* _STORED DATA_:

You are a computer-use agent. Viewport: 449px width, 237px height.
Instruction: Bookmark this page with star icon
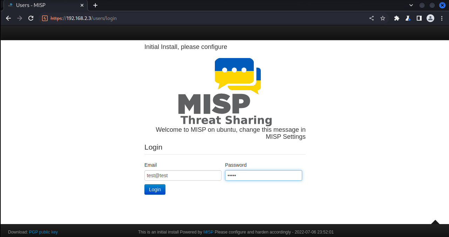(383, 18)
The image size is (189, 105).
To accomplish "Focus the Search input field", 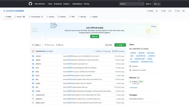I will 132,4.
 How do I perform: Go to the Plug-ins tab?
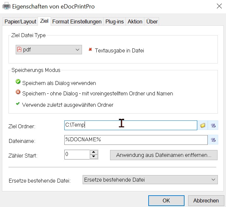114,21
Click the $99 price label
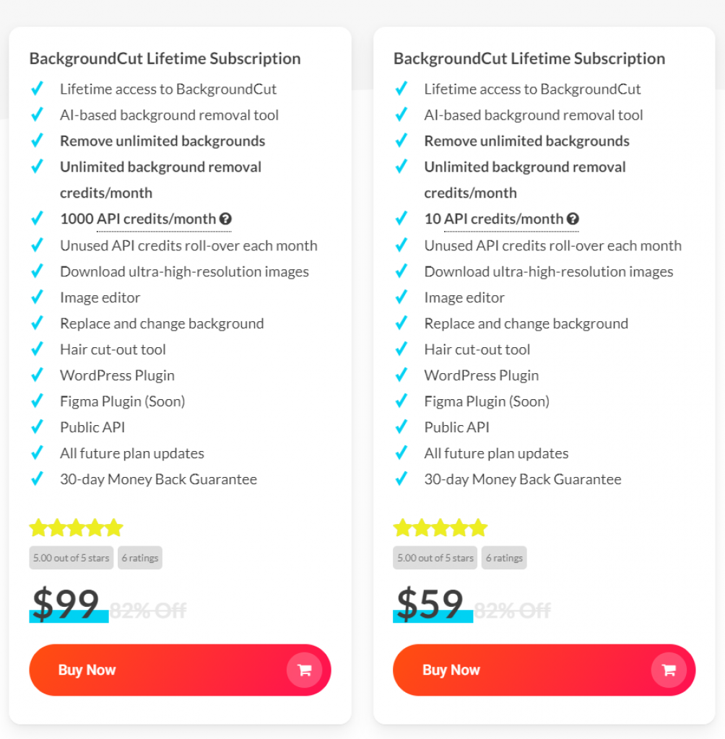The width and height of the screenshot is (725, 739). (x=66, y=604)
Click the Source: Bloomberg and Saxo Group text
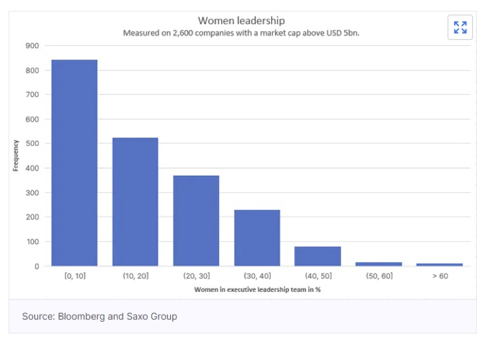The width and height of the screenshot is (485, 342). click(100, 316)
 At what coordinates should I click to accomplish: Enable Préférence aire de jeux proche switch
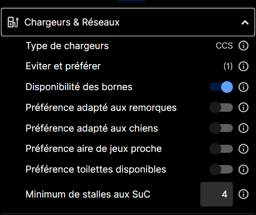pos(221,149)
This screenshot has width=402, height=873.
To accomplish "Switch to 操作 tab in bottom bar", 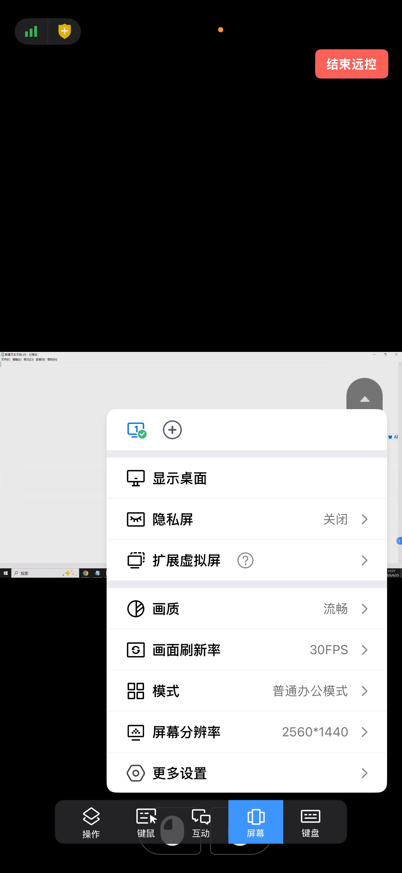I will coord(91,822).
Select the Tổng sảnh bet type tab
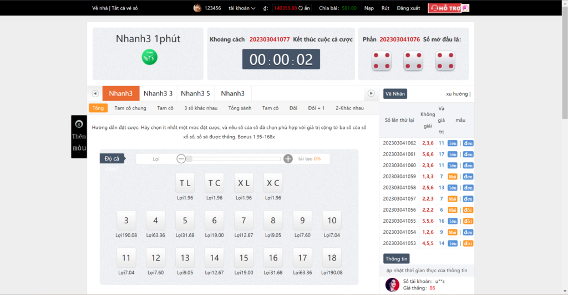 tap(240, 108)
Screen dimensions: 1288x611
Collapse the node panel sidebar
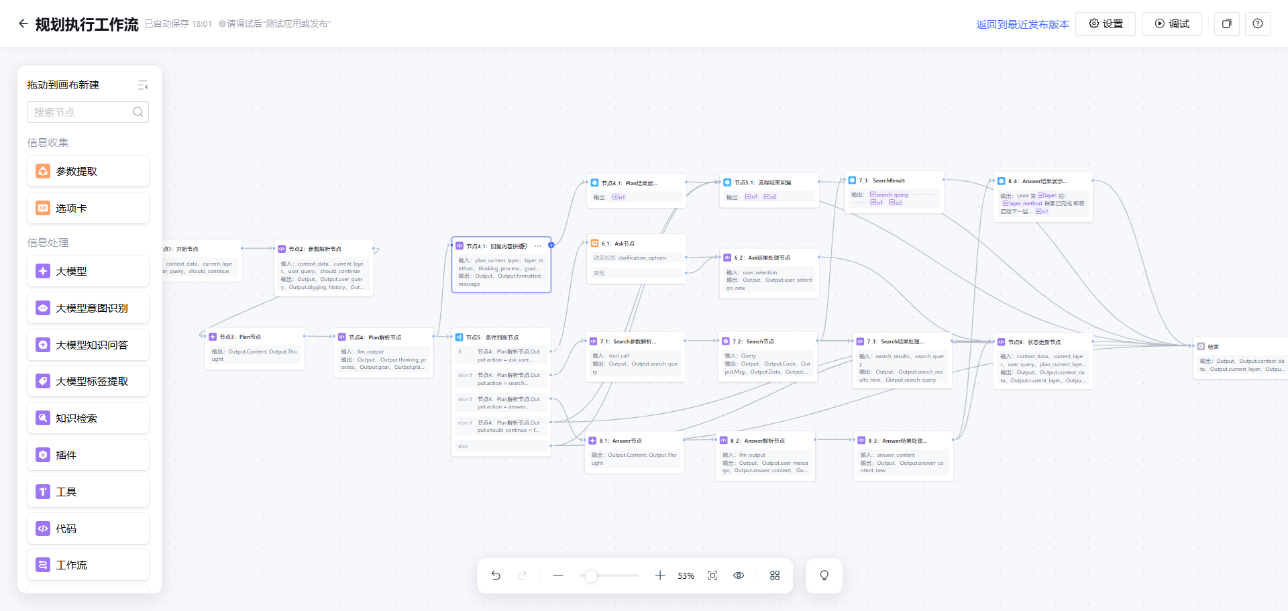click(142, 85)
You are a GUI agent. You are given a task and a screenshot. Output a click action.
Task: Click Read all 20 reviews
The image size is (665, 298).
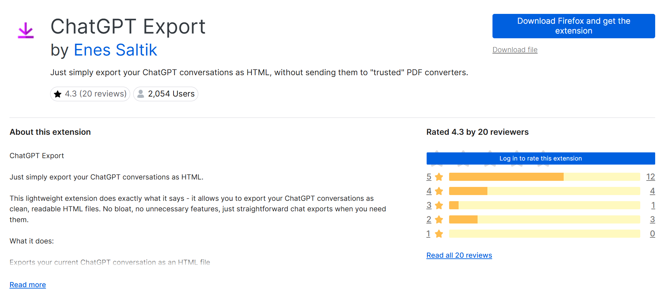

* _EXERCISE AIM_: Using the material above, reproduce only the lines that run from the line with "Click the Source: Bloomberg" up to and including the line with "This screenshot has width=402, height=873.", exactly, with the pictures dropped.

* _EXERCISE SOLUTION_:
Click the Source: Bloomberg and Saxo Group text
The width and height of the screenshot is (485, 342). click(100, 316)
 At what coordinates should I click to accomplish: Enable Préférence aire de jeux proche switch
pos(221,149)
This screenshot has width=402, height=873.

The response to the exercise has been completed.